Ta strona została uwierzytelniona.

— Nie jedziesz ze mną Stasiu? — zapytała widząc, że mąż pomógłszy jej wsiąść do karety, sam od niej odstąpił.
— Nie, — odpowiedział po krótkiem wahaniu.
Kareta się potoczyła, a Kloński uczuł, że go ktoś bierze pod rękę.
— Pójdźmy do Graby, — rzekł doń Tozio.
— Pójdźmy, — odparł i poszli.
Poszli, ale nie sami; między wszystkimi przyjaciołmi i znajomymi pana Graby panował wielki ruch, a że powszechnie wiadomem było, iż niedziele i święta przepędzał on zwykle w mieszkaniu swem na Złotej ulicy, z piętnastu zatem mężczyzn pojedyńczo i gromadnie dzwoniło do drzwi mieszkania tego.
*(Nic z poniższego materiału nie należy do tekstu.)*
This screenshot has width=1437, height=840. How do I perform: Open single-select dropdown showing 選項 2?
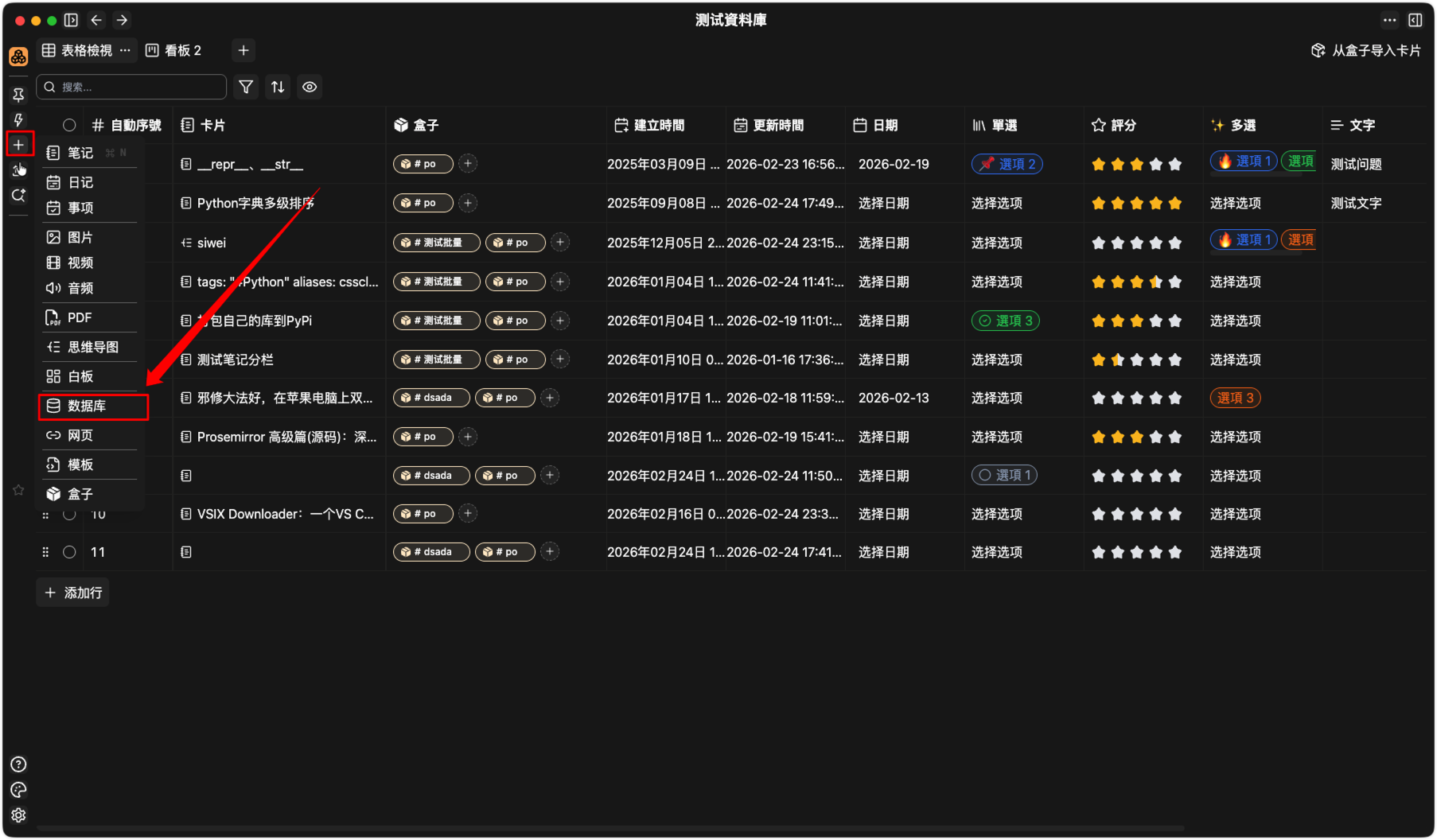coord(1007,164)
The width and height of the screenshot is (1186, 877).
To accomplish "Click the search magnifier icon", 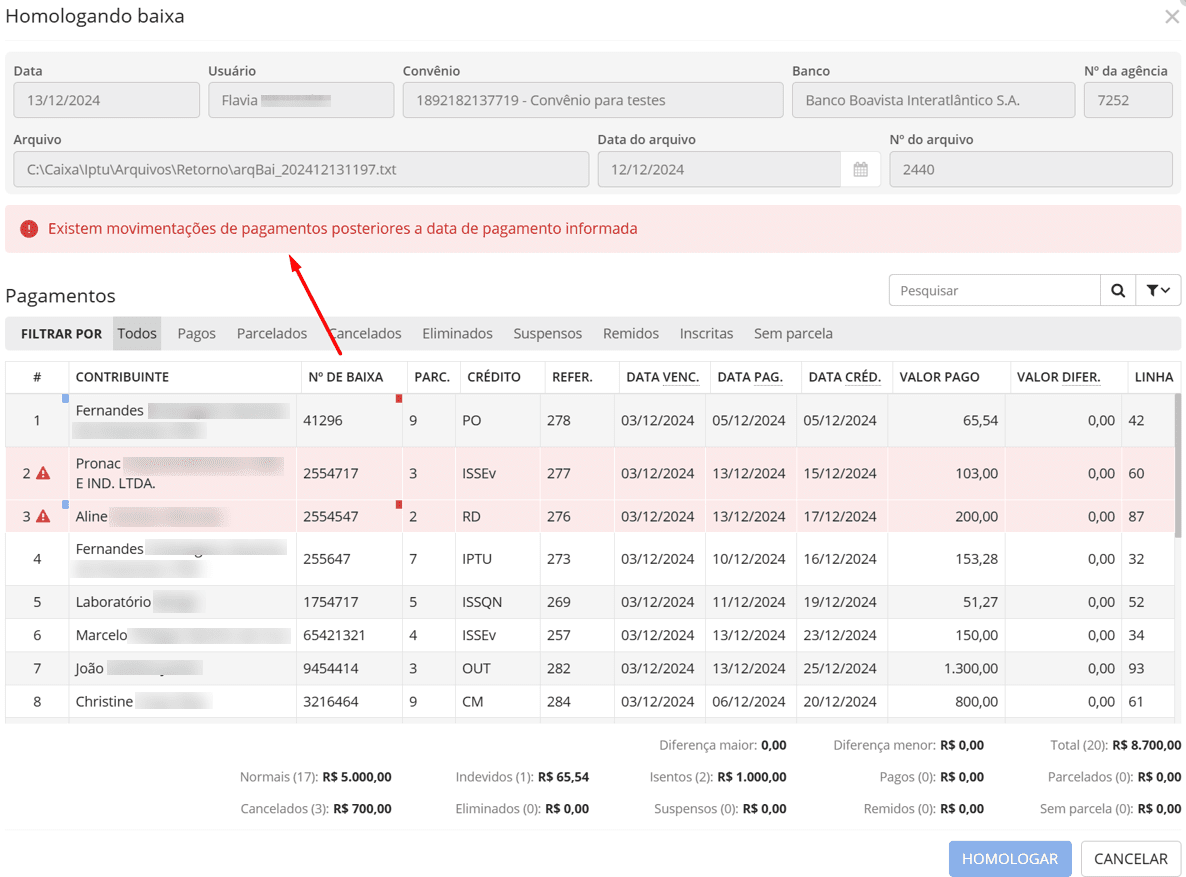I will (1117, 290).
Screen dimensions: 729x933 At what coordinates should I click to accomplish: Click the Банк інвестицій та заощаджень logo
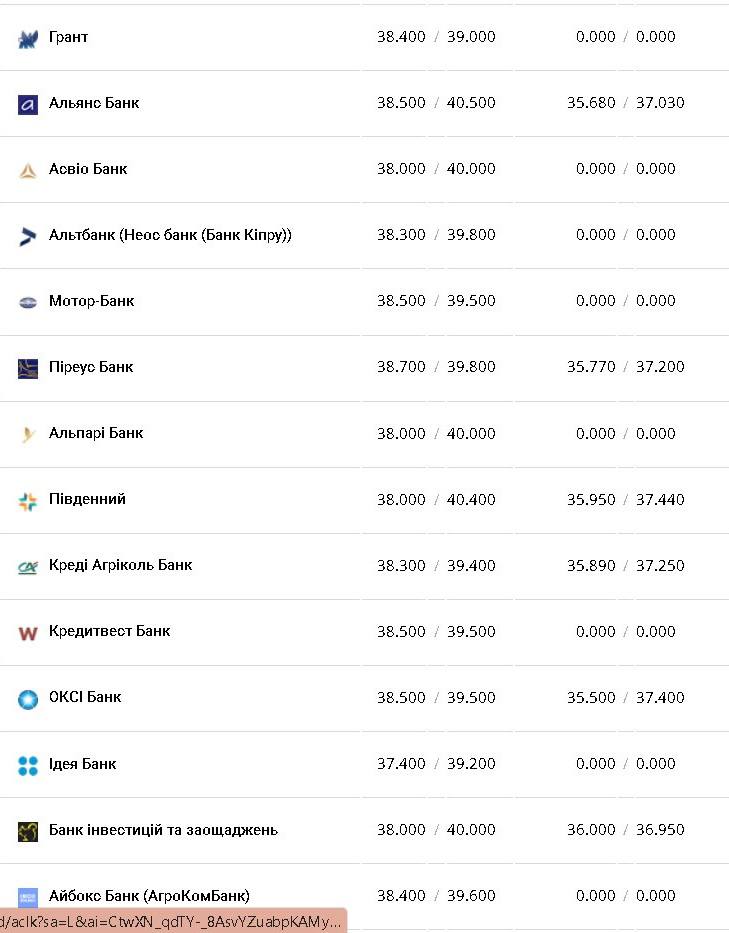click(27, 831)
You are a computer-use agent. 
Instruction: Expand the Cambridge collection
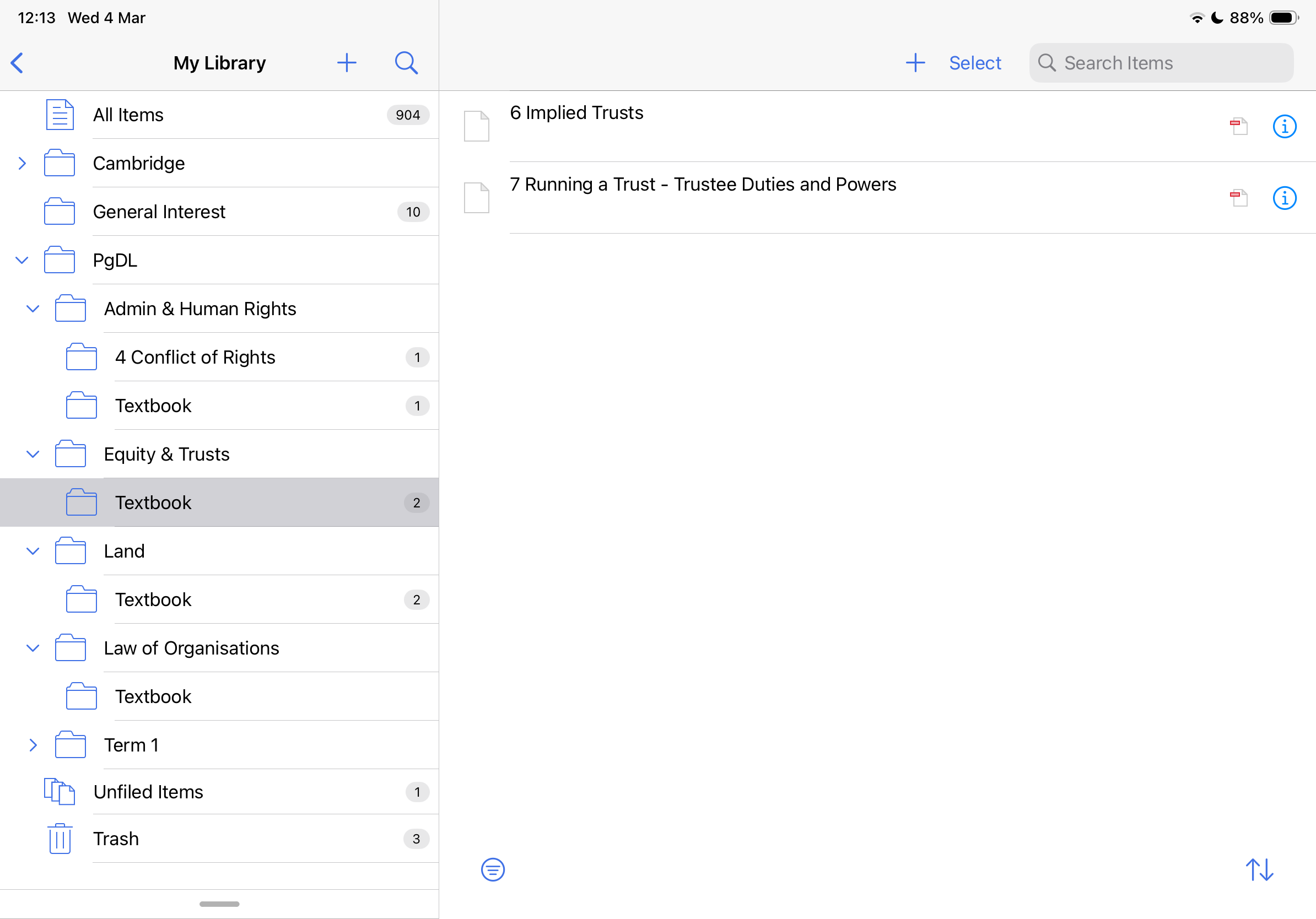22,163
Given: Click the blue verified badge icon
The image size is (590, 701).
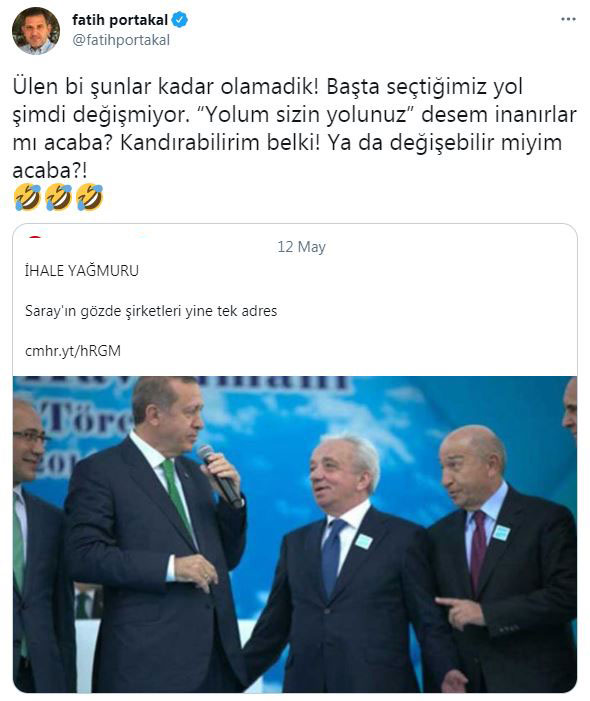Looking at the screenshot, I should tap(179, 20).
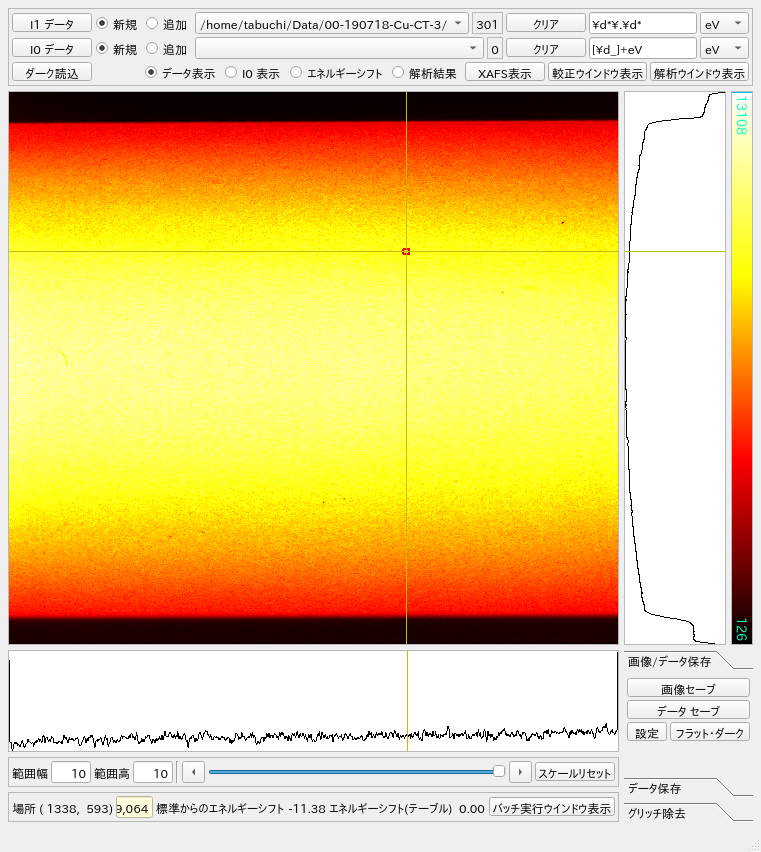Click the red crosshair marker on the image
Image resolution: width=761 pixels, height=852 pixels.
pos(406,251)
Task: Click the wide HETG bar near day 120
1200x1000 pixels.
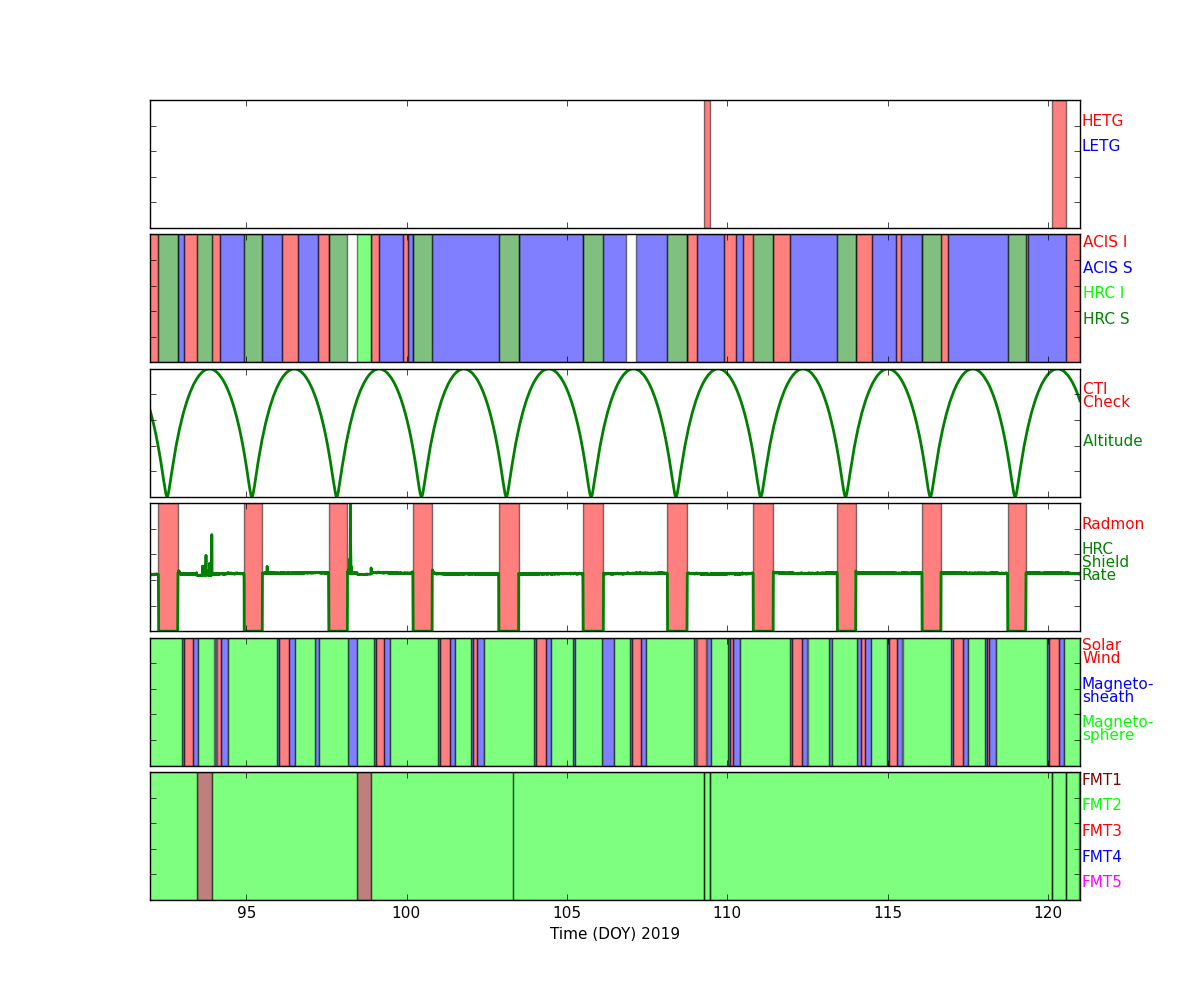Action: point(1059,164)
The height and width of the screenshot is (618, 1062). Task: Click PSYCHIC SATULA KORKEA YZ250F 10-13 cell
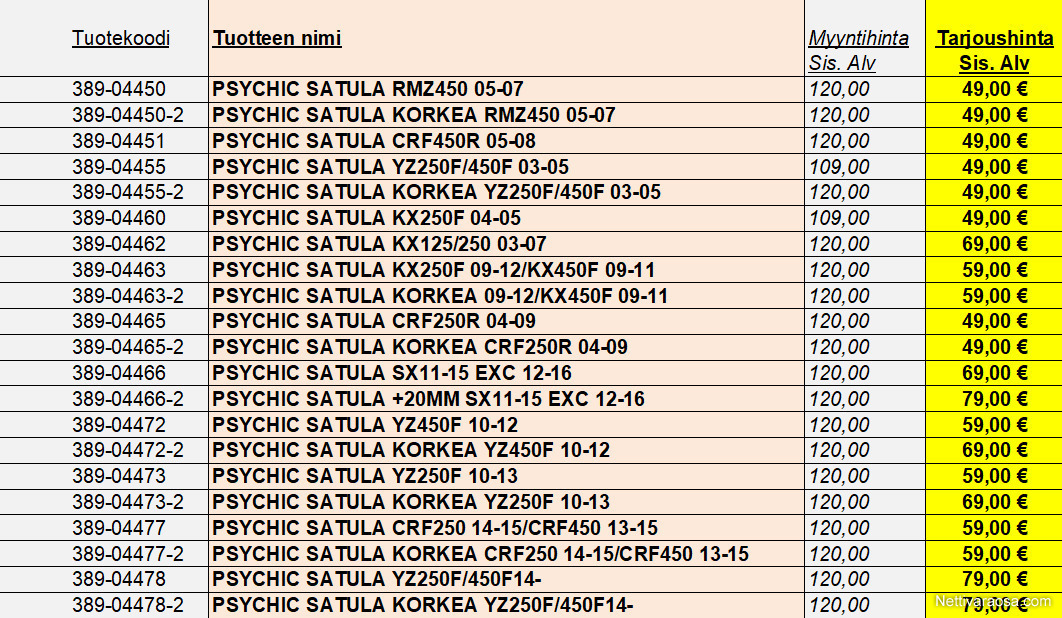411,502
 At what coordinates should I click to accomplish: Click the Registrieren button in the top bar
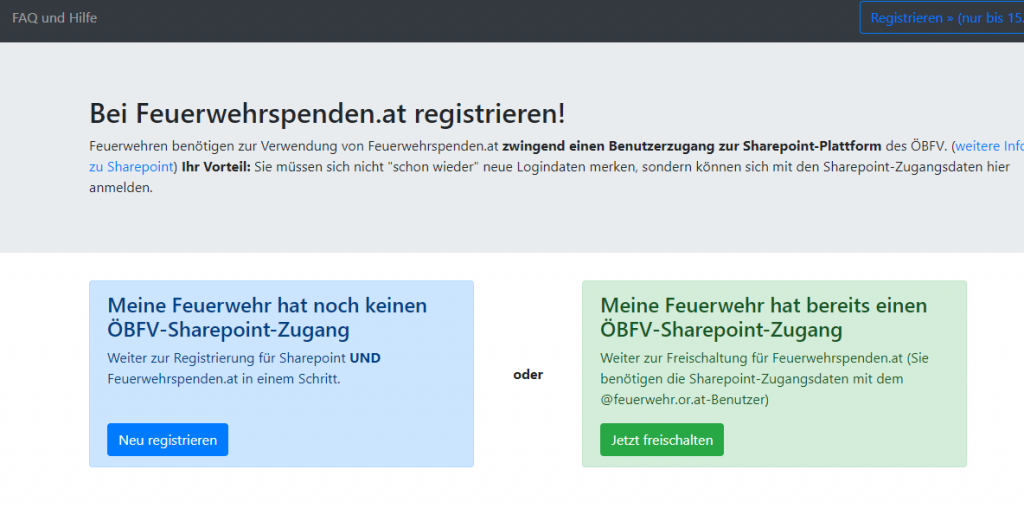(x=940, y=18)
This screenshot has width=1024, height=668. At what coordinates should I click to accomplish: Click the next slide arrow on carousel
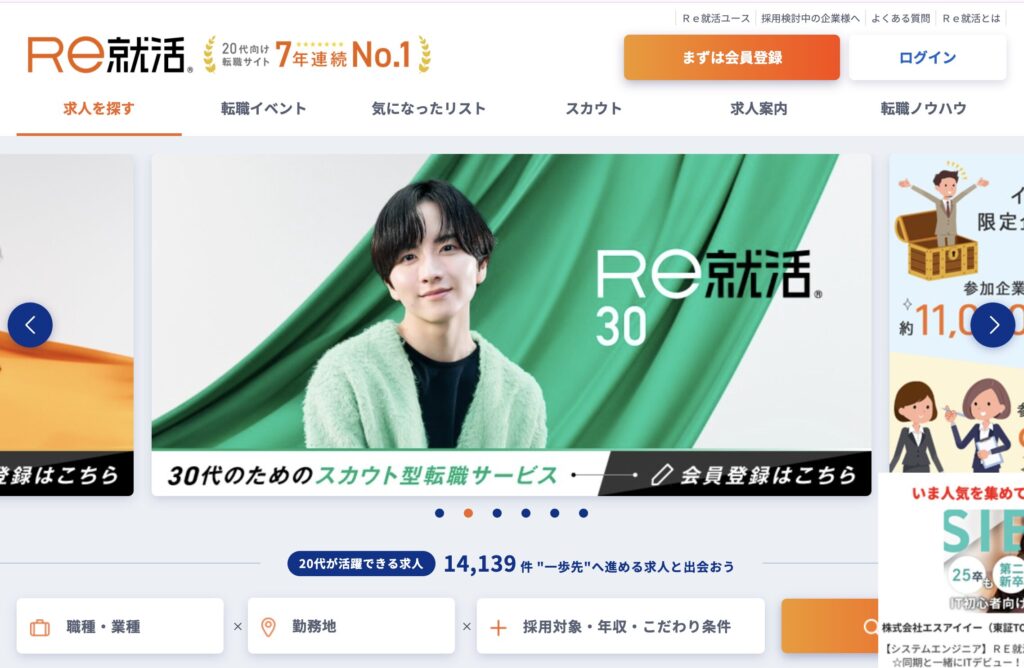[x=993, y=325]
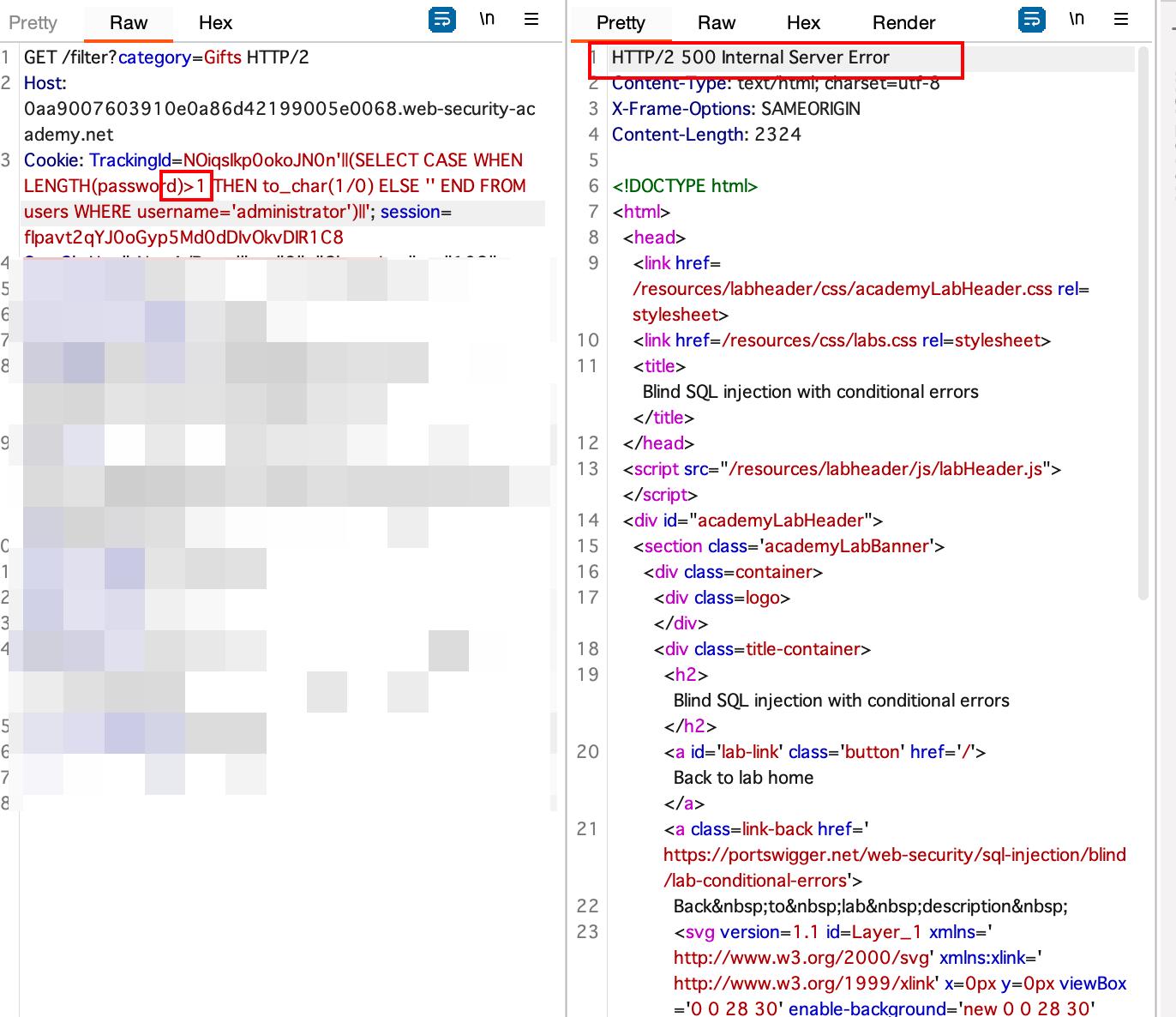Switch to the response Raw tab

717,22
Wszakże srogo miała być wypróbowana w dniu tym ciekawość młodzieży miasta M. Kamerdyner w czarnym fraku otwierał drzwi i z ukłonem oznajmiał przybywającym, że jaśnie pan Graba nie jest w domu, ale wychodząc, rozkazał prosić wszystkich panów, którzy go w ciągu dnia odwiedzą, do siebie na wieczór. Młodzi ludzie musieli wiec chcąc nie chcąc i krztusząc się ciekawością czekać do wieczora.
Dla zabicia więc czasu udali się do Borela, oprócz Jodka, który poszedł na owoce, na które był zaproszony i Ordynata, który dnia tego doświadczał napadu splenu i wrócił do swego mieszkania, gdzie go czekał „Times“ ze sprawozdaniem o ostatnich wyścigach konnych w Londynie.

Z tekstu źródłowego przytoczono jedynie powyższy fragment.